The consequence of this is that any time the IP→Node mapping changes for your service, you should expect to see a one-time hit where most active connections to the service break. There’s no ongoing packet loss or blackholing, just a one-time clean break.

Depending on what your services do, there are a couple of mitigation strategies you can employ:

Your BGP routers might have an option to use a more stable ECMP hashing algorithm. This is sometimes called “resilient ECMP” or “resilient LAG”. Using such an algorithm hugely reduces the number of affected connections when the backend set changes.
Pin your service deployments to specific nodes, to minimize the pool of nodes that you have to be “careful” about.
Schedule changes to your service deployments during “trough”, when most of your users are asleep and your traffic is low.
Split each logical service into two Kubernetes services with different IPs, and use DNS to gracefully migrate user traffic from one to the other prior to disrupting the “drained” service.
Add transparent retry logic on the client side, to gracefully recover from sudden disconnections. This works especially well if your clients are things like mobile apps or rich single-page web apps.
Put your services behind an ingress controller. The ingress controller itself can use MetalLB to receive traffic, but having a stateful layer between BGP and your services means you can change your services without concern. You only have to be careful when changing the deployment of the ingress controller itself (e.g. when adding more NGINX pods to scale up).
Accept that there will be occasional bursts of reset connections. For low-availability internal services, this may be acceptable as-is.

FRR Mode

MetalLB provides a deployment mode that uses FRR as a backend for the BGP layer.

When the FRR mode is enabled, the following additional features are available:

BGP sessions with BFD support
IPv6 Support for BGP and BFD
Multi Protocol BGP

Please also note that with the current FRR version is not possible to peer within the same host, while with the native implementation allows it.

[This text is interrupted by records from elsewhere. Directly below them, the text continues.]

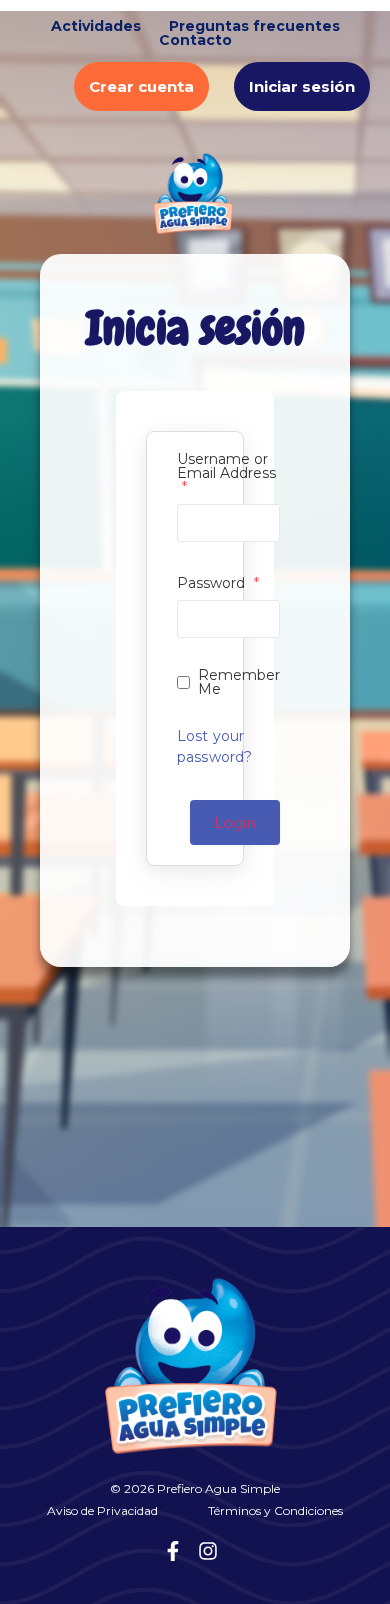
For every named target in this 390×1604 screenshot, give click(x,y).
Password (218, 583)
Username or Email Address (226, 473)
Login (235, 822)
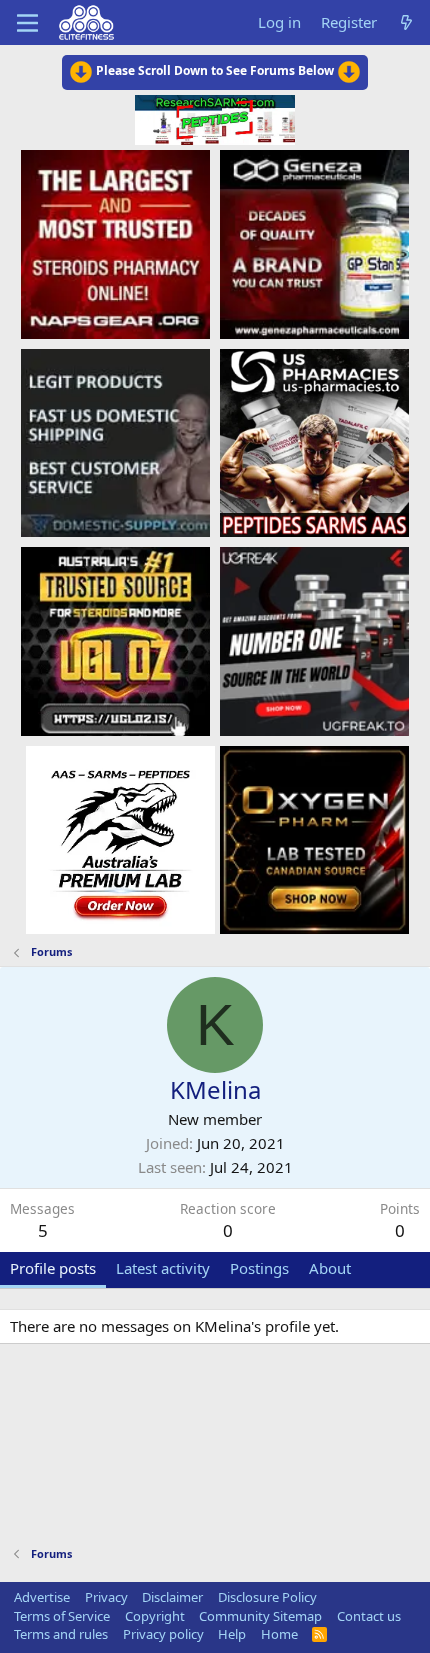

Limitations of the FRR Mode

Compared to the native implementation, the FRR mode has the following limitations:

The RouterID field of the BGPAdvertisement can be overridden, but it must be the same for all the advertisements (there can’t be different advertisements with different RouterIDs).
The myAsn field of the BGPAdvertisement can be overridden, but it must be the same for all the advertisements (there can’t be different advertisements with different myAsn).
In case a eBGP Peer is multiple hops away from the nodes, the ebgp-multihop flag must be set to true.

FRR-K8s Mode

In 0.14.0 we added an experimental FRR-K8s backend mode. FRR-K8s is a Kubernetes wrapper to FRR with its own API. When running in FRR-K8s mode, MetalLB generates the FRR-K8s configuration instead of configuring directly FRR.

Additional FRR-K8s configuration instances can be provided by the user, allowing to leverage the same FRR instance for purpouses that go beyond the advertisement of services provided by MetalLB while sharing the same BGP session.

All the same features / limitations related to MetalLB in FRR mode can be applied to FRR-K8s mode.

When deploying MetalLB in FRR-K8s mode, a FRR-K8s instance will be deployed on the same nodes where the MetalLB speaker is deployed.